◆ Dokumenttext ◆
**********

Momo II, oder: Von Vätern und Pharisäern

Angesichts des Evangeliums des Sonntags (Mk 7, 1-23) möchte ich noch einmal auf die im vorherigen Artikel erörterte Momo-Thematik zurückkommen. Jesus befindet sich in einer harten Auseinandersetzung mit den Pharisäern. In Mk 7 und an anderen Stellen der Evangelien nimmt er eine gegensätzliche Position zu ihnen ein. Eigentlich ist das verwunderlich. Jesus und die Pharisäer verfolgen zu ihrer Zeit eigentlich ein ähnliches Ziel. Sie verkünden die Wiederherstellung des Volkes Israel. Die Pharisäer verweisen dazu auf die Notwendigkeit der Einhaltung des jüdischen Gesetztes. Das Gesetz, das in den sogenannten „fünf Büchern Mose“ schriftlichen Niederschlag fand, verdankt sich nach jüdisch-christlichem Glauben der göttlichen Offenbarung. Mose tritt während der Wüstenwanderung als Mittler zwischen Gott und Israel auf und empfängt auf dem Gottesberg die Weisungen, die er dem Volk weitergeben soll. Die Einhaltung des Gesetzes ist dabei nach dem Buch Deuteronomium nicht nur wichtig für die persönliche Lebensführung, also das, was man ein „gottgefälliges Leben“ nennen könnte. Sie hat darüber hinaus eine weltweite Bedeutung. Je mehr sich Israel an die göttliche Gesetzgebung hält, desto mehr wird durch das Beispiel des Gottesvolkes auch den anderen Völkern die Überlegenheit des Gottes Israels vor den anderen Göttern deutlich werden: „Denn welche große Nation hätte Götter, die ihr so nah sind, wie JHWH, unser Gott uns nah ist […] Oder welche große Nation besäße Gesetze und Rechtsvorschriften, die so gerecht sind wie alles in dieser Weisung [dem Gesetz], die ich [Mose] euch heute vorlege?“ (Dtn 4,7-8). Die Pharisäer nehmen diese Verheißungen auf. Das Gebot der Stunde ist, das Gesetz möglichst genau einzuhalten, es bis ins kleinste Komme zu kennen und zu befolgen. Wenn das geschieht, kann sich Gottes Plan zur Rettung des Volkes und der ganzen Welt erfüllen.

**********

◆ Zu erledigen ◆
Wo empfängt Mose laut dem Text über Jesus und die Pharisäer die Weisungen, die er dem Volk weitergeben soll?

**********

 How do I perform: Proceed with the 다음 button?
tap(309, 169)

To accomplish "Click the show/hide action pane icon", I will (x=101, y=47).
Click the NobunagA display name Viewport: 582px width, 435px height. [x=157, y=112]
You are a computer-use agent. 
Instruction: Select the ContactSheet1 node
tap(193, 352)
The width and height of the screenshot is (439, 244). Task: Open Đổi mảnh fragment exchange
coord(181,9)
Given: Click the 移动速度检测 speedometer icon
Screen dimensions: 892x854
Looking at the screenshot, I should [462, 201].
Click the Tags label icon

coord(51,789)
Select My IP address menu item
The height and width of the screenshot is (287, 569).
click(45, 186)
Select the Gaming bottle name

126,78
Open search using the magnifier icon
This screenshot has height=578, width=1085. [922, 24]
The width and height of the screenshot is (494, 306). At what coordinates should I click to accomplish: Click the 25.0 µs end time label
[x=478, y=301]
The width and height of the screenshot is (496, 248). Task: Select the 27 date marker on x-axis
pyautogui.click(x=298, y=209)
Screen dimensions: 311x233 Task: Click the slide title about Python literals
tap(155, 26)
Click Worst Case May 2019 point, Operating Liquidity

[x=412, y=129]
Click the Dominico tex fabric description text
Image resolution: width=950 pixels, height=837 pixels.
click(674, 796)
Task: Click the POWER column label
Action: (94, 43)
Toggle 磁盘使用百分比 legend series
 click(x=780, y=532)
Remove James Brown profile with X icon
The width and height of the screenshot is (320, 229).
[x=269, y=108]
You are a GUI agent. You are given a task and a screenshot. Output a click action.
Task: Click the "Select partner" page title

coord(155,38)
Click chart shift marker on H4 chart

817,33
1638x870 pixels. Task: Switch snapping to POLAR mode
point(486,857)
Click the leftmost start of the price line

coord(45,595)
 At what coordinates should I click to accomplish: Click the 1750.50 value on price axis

**********

◆ Erledigte Aufgabe ◆
Auf dem Gottesberg.